When deploying HP Flex-10 switches in your racks, one of the things that is often overlooked is ensuring you have the correct upstream switch port configuration.
Your Flex-10 switches make up only one half of your network topology and need to be connected to upstream switches to complete the networking design. I’m going to use the example of Cisco upstream switches.
I’ve blogged previously on my ideas for a Flex-10 ESX design with simplicity and scalability, See Part 1 and Part 2
Ensuring your Flex-10 uplinks are connected to your upstream switch ports correctly is vital to ensure your Flex-10 infrastructure is always available and stable.

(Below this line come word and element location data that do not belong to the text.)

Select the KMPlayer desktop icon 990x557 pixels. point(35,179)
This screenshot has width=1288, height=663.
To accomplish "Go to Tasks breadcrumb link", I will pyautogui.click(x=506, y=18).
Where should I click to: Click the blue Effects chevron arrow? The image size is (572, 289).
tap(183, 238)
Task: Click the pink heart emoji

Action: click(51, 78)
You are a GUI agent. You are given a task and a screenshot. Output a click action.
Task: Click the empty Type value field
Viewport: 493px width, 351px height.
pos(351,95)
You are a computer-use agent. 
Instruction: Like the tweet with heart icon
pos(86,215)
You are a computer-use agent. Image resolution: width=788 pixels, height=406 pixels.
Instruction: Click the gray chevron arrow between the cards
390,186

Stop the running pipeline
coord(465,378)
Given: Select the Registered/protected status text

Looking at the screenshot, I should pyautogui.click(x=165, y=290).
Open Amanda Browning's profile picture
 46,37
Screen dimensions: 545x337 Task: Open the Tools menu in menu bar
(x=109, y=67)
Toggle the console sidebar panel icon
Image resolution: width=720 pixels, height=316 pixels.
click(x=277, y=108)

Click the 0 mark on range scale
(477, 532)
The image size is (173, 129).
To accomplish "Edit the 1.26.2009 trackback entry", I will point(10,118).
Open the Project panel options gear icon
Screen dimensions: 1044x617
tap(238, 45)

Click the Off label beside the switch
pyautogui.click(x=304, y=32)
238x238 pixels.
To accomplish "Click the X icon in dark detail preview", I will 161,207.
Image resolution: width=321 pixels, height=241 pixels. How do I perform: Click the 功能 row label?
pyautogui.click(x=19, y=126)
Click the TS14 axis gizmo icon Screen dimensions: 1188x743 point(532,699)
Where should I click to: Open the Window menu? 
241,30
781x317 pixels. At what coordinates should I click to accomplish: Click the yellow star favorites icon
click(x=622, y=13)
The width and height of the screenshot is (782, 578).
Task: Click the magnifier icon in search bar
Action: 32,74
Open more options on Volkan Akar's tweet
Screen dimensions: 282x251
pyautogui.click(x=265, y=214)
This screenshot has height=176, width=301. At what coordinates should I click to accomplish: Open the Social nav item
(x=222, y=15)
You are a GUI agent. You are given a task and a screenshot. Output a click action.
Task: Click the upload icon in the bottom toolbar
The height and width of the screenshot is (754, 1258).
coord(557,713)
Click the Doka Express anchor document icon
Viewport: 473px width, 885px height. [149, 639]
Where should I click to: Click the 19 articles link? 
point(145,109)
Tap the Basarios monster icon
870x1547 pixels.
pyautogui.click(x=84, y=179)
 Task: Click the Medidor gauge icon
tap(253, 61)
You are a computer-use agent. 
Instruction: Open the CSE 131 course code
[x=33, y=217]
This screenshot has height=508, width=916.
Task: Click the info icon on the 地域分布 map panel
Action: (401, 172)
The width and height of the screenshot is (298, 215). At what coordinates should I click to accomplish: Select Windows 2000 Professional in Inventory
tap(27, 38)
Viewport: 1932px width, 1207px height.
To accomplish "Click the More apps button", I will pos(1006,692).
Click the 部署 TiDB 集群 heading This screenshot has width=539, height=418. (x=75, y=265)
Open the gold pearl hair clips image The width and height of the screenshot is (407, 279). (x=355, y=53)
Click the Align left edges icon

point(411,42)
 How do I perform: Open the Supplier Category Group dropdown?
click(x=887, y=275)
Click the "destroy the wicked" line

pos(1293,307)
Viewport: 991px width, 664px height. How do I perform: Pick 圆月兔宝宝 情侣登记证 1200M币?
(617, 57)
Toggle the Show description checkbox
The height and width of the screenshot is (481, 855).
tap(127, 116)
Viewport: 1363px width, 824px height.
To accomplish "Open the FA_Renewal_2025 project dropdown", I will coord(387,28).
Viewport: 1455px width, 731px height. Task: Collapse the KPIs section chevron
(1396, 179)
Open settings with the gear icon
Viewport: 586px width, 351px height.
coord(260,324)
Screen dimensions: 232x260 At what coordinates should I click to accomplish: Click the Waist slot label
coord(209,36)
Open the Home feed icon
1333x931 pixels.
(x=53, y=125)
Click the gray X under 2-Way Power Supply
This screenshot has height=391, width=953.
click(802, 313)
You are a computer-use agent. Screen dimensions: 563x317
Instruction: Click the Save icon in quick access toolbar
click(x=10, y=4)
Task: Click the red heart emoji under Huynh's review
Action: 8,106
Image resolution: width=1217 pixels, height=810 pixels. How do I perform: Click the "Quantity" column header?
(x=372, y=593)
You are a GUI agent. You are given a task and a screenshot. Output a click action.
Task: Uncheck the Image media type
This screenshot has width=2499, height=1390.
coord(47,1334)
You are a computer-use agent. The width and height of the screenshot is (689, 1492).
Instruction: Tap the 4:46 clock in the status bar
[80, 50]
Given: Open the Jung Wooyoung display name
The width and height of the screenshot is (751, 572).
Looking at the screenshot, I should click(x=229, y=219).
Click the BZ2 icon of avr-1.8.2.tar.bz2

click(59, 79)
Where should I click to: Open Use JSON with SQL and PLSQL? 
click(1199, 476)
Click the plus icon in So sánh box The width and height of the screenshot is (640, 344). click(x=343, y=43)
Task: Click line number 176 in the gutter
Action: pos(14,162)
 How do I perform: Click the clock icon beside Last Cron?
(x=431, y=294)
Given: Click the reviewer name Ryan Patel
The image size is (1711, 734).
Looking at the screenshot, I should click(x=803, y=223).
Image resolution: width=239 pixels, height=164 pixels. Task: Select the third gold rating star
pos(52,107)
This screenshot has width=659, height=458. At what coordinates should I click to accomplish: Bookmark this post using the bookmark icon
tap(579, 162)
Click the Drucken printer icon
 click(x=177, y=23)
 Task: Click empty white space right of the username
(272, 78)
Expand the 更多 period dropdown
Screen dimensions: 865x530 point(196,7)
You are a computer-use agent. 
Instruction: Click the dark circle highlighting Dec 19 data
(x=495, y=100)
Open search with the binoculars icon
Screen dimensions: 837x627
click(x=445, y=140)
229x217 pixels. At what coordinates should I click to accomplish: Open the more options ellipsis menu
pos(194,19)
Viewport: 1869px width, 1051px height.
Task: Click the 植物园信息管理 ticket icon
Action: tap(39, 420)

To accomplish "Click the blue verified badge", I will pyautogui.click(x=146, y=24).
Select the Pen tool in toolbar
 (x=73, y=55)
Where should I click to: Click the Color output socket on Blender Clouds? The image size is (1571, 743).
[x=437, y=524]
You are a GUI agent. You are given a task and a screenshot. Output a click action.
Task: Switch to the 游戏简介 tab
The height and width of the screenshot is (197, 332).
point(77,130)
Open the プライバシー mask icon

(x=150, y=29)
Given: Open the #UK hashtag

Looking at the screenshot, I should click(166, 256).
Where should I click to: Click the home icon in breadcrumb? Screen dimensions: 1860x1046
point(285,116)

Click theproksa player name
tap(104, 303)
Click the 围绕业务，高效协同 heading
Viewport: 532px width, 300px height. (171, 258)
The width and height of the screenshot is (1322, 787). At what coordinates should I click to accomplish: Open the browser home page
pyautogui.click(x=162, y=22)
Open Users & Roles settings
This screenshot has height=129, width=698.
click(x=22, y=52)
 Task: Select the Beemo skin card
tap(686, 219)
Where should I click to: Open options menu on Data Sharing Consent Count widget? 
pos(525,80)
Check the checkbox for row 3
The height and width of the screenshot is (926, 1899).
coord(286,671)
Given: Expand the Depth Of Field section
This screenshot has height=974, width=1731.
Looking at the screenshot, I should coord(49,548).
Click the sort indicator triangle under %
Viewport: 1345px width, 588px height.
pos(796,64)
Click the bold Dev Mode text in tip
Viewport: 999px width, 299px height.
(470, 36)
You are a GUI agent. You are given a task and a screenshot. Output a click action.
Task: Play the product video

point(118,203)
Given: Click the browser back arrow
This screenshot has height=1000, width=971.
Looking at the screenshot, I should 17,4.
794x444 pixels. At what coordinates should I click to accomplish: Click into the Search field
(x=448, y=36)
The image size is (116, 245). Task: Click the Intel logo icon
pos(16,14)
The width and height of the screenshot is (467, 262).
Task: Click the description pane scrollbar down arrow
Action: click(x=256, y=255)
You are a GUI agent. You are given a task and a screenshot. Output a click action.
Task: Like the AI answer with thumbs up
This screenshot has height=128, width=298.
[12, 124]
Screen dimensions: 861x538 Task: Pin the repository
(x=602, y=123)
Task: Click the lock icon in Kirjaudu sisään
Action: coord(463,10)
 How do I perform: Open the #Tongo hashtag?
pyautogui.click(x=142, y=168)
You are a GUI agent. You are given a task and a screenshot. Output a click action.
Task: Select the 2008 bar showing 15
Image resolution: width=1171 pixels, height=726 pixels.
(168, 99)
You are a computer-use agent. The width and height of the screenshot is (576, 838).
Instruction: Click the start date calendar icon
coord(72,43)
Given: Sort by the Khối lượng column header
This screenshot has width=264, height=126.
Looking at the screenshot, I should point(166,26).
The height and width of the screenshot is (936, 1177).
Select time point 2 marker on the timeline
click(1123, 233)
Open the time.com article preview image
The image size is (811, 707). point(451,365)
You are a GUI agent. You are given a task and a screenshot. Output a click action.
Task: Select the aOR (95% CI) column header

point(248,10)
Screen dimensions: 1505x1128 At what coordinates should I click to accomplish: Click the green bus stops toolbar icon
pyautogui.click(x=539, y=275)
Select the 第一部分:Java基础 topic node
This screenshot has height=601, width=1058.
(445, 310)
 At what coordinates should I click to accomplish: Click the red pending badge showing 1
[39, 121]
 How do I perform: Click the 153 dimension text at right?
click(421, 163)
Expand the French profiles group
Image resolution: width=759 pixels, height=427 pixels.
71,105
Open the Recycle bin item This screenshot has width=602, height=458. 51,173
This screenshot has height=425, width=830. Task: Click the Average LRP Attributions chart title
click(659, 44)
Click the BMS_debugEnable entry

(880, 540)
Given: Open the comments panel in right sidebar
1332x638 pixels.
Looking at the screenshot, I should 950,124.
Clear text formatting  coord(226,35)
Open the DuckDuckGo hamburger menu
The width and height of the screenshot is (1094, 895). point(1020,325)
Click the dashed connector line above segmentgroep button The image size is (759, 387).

You may also have separate teams of people who look after your Flex-10 switches and your upstream Cisco switches as HP Flex-10 has often been sold as a networking technology which is easy enough to implement by server engineers and so may not be supported by your networking team. Always ensure your teams are talking to each other to fully understand the technology as finger pointing when things go wrong is the last thing you need!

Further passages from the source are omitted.